Opening on Sept. 24, 2016, the museum “is a place of living history ... where collections, scholarship, and research illuminate pathways of understanding that connect the past to the present and future,” according to museum Director Kevin Young.
The journey to fruition of the goal to build the museum met many obstacles—financial, the Depression—though the design for the museum began in 1923. In 1929, the National Memorial Association Inc., which grew out of a group that honored Black soldiers who fought in the Civil War, asked Congress to approve a resolution for a memorial building, but the idea had died by the time of Franklin Roosevelt’s presidency.

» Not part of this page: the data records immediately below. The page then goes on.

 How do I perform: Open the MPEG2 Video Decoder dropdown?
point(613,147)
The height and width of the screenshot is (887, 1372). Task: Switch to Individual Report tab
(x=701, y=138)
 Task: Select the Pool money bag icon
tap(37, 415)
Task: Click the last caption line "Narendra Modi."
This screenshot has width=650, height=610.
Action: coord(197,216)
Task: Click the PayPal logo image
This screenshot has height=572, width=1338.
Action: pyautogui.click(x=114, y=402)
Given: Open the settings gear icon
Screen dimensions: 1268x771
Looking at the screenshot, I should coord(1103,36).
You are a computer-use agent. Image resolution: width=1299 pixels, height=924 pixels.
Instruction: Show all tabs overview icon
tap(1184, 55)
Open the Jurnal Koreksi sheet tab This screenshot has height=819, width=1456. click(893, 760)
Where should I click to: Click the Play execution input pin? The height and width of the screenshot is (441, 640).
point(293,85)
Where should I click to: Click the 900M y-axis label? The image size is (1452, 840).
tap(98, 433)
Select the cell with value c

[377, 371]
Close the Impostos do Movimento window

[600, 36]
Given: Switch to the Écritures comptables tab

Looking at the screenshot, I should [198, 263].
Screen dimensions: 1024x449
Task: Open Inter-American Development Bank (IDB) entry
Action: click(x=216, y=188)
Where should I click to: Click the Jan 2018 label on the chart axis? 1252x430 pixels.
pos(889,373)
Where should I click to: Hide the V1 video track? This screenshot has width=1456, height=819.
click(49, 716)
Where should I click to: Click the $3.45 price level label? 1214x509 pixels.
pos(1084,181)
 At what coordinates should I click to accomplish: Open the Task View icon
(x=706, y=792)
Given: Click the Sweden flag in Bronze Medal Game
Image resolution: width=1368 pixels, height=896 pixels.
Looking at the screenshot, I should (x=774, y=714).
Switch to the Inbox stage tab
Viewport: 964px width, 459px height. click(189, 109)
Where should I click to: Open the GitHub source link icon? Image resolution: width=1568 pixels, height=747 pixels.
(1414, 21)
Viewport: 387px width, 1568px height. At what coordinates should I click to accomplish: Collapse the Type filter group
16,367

The 1950s and ‘60s saw a resurgence of interest in Black culture. In 1968 a bill proposed in Congress stalled, but lawmakers in Ohio established the National Afro-American Museum and Cultural Center near Wilberforce, where the nation’s oldest private historically Black university was situated. This site, though, lacked national attention that a location in Washington, D.C., would achieve. The plan to place the museum near the Washington Monument paid tribute to Washington’s giving his slaves their freedom upon his death, so the current museum lies in the National Mall between the Washington Monument and the Smithsonian Museum of American History.
The Exterior
The museum rises five stories high and descends 60 feet below ground. Its architecture differs from most of the buildings near it because of its three-tiered Corona or crown that recalls crowns of ancient African and Egyptian royalty. The architects designed the Corona based on crown-like structures in the works of Olowe of Ise, a Yoruba sculptor of the 1900s. The 17-degree angles of the Corona mimic people raising their arms in praise or joy.
The 3,523 bronze-colored, cast-aluminum panels that enclose the glass and steel exterior have a filigree pattern that imitates the ornate ironwork enslaved peoples made in southern cities like Charleston and New Orleans.
We in Goldsboro have a link to one of the museum’s architects, Phil Freelon, whose wife, Neena, served as Artist-in-Residence at Wayne Community College. A jazz and blues singer, Neena Freelon lectured and performed for students in classes and for the public in the auditorium during her two-year tenure.
The Interior
Access to the collections begins with a curving staircase/rampway on the lowest level or Concourse that takes visitors to three parts of the Journey Toward Freedom: Slavery and Freedom, the Era of Segregation, and A Changing America. These galleries in the David M. Rubenstein History section review 600 years of history. The Slavery and Freedom section looks at slavery in the Chesapeake, the Carolina low country, Louisiana, and the Northern colonies.
The Era of Segregation covers 1877-1968, the end of slavery but the struggle for equality that came only with the Civil Rights Movement. The exhibit includes a dress Rosa Parks made. The museum has a stool from the Woolworth’s lunch counter in Greensboro where four college students staged the first sit-in in 1960. A tape recorder Malcolm X used to record his speeches in the early 1960s has a place in this section. These constitute a few of the 3,000 artifacts on display of 41,000 in the museum’s collections.
A Changing America looks at 1968 and Beyond: “It examines the strategies African Americans have used to wrestle with racial discrimination, cultural exclusion, and economic inequality and considers how issues of immigration, class, and gender have reshaped the definition of African American identity at the turn of the present century.”
Visitors need days to explore the entire museum with its underground History Galleries, Concourse, Heritage Hall, Community Galleries, and Culture Galleries. While we didn’t go there, the scent of food from the Sweet Home Café entices with African American food traditions where 400 people can enjoy dishes from the North States, the Agricultural South, the Creole Coast, and the Western Range.
As Laura Bush said at the museum’s groundbreaking ceremony in 2012, ... “the stories preserved within these walls ... are the stories of African Americans. But they’re also stories that are forever woven through the heart of the fabric of our nation.”